Sorteio é sorteio e quiseram os fados que o sorteado fosse Tucão de Evilásia, neto de finado Bidu da Misericórdia. Versado em várias artes, da pintura de paredes e da limpeza de pescado à colheita de mangas e à capinação, Tucão é pessoa por todos estimada na coletividade, pelo seu trato gentil, conduta incriticável e disposição prestimosa. Mas, ponderaram diversos, nunca se destacou muito pela cultura e há quem garanta que a professora Sazinha pediu aposentadoria depois de ter ficado repuxada dos nervos, por ter tido Tucão como aluno durante uns dez anos, sem que ele saísse do curso primário. Não haveria como Zecamunista escolher outro, um Ary de Maninha ou um Jacob Branco, campeões da oratória e do conhecimento? Zeca negou-se a fazer a troca, o sorteio estava sacramentado e era à prova de mutreta, o governo não se metia e nada de medalhões e elitismo. O objetivo era traçar o perfil do eleitor e ninguém podia negar que Tucão era um cidadão normal, como qualquer outro.

Falai no Mendes, à porta o tendes, já diziam os antigos. Eis que, nesse mesmo instante, assoma à entrada a figura afável de Tucão. Ainda bem que conseguira chegar antes de Manolo ficar com sono às seis horas da tarde e botar todo mundo para fora do bar. Estivera entretido com a televisão, vendo os protestos. E se detivera um pouquinho mais, para prestar atenção na explicação do plesbicítio.

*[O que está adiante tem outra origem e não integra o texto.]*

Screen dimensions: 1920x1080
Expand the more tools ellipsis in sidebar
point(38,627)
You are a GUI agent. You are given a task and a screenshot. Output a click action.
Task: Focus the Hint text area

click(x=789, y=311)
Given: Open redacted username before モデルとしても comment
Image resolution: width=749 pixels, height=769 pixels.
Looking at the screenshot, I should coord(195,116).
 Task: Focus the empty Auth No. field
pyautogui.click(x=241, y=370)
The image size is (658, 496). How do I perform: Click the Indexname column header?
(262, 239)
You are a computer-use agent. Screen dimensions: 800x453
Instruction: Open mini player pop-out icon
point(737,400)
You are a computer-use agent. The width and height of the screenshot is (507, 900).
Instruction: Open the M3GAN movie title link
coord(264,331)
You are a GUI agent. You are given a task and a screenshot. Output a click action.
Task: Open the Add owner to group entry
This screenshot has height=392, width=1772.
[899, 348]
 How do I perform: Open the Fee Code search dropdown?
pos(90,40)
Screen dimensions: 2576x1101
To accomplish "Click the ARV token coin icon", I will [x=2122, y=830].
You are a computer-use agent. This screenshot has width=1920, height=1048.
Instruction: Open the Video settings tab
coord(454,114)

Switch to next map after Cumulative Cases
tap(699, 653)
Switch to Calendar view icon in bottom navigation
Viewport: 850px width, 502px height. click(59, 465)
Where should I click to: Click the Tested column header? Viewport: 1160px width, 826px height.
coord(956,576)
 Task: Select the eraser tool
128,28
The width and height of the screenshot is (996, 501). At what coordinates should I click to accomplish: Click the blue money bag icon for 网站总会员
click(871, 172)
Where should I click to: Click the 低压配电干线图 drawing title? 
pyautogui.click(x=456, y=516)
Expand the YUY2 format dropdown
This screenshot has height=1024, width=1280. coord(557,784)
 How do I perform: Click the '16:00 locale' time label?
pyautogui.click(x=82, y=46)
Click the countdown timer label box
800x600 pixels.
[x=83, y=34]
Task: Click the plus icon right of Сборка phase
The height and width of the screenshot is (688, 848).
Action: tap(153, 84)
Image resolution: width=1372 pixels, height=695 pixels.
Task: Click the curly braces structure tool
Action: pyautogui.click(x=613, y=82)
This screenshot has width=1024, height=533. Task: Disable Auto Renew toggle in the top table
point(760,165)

— Plebiscito — corrigiu Zeca.

— Plebliscito — disse Tucão.

— Ple-bis-ci-to.

— Plesbicito.

— Plebiscito!

— É minha língua que não dá, mas eu sei como é — explicou Tucão. — Eu sempre tive esse problema da língua preguiçosa. Professora Sazinha…

— Tudo bem, mas pelo menos você já sabe o que é.

— Claro que eu sei, a televisão explicou. O pessoal saiu nos protestos, aquele sufoco medonho, bomba, porrada, todo mundo pedindo providências para os problemas, e aí chega a presidenta e discursa que ficou sabendo desses problemas que antes ela não tinha resolvido porque desconhecia e agora passou a conhecer e, na qualidade de presidenta disso tudo aqui, apresentava logo tudo completamente resolvido, atendendo a todos os pedidos com grande satisfação e rapidez, o qual atendimento era esse que hoje está tão falado.

— O plebiscito — disse Zeca.

— Isso mesmo, o plesbicíntio — disse Tucão, caprichando na pronúncia. — Ninguém pode dizer que não resolveu tudo, é ou não é?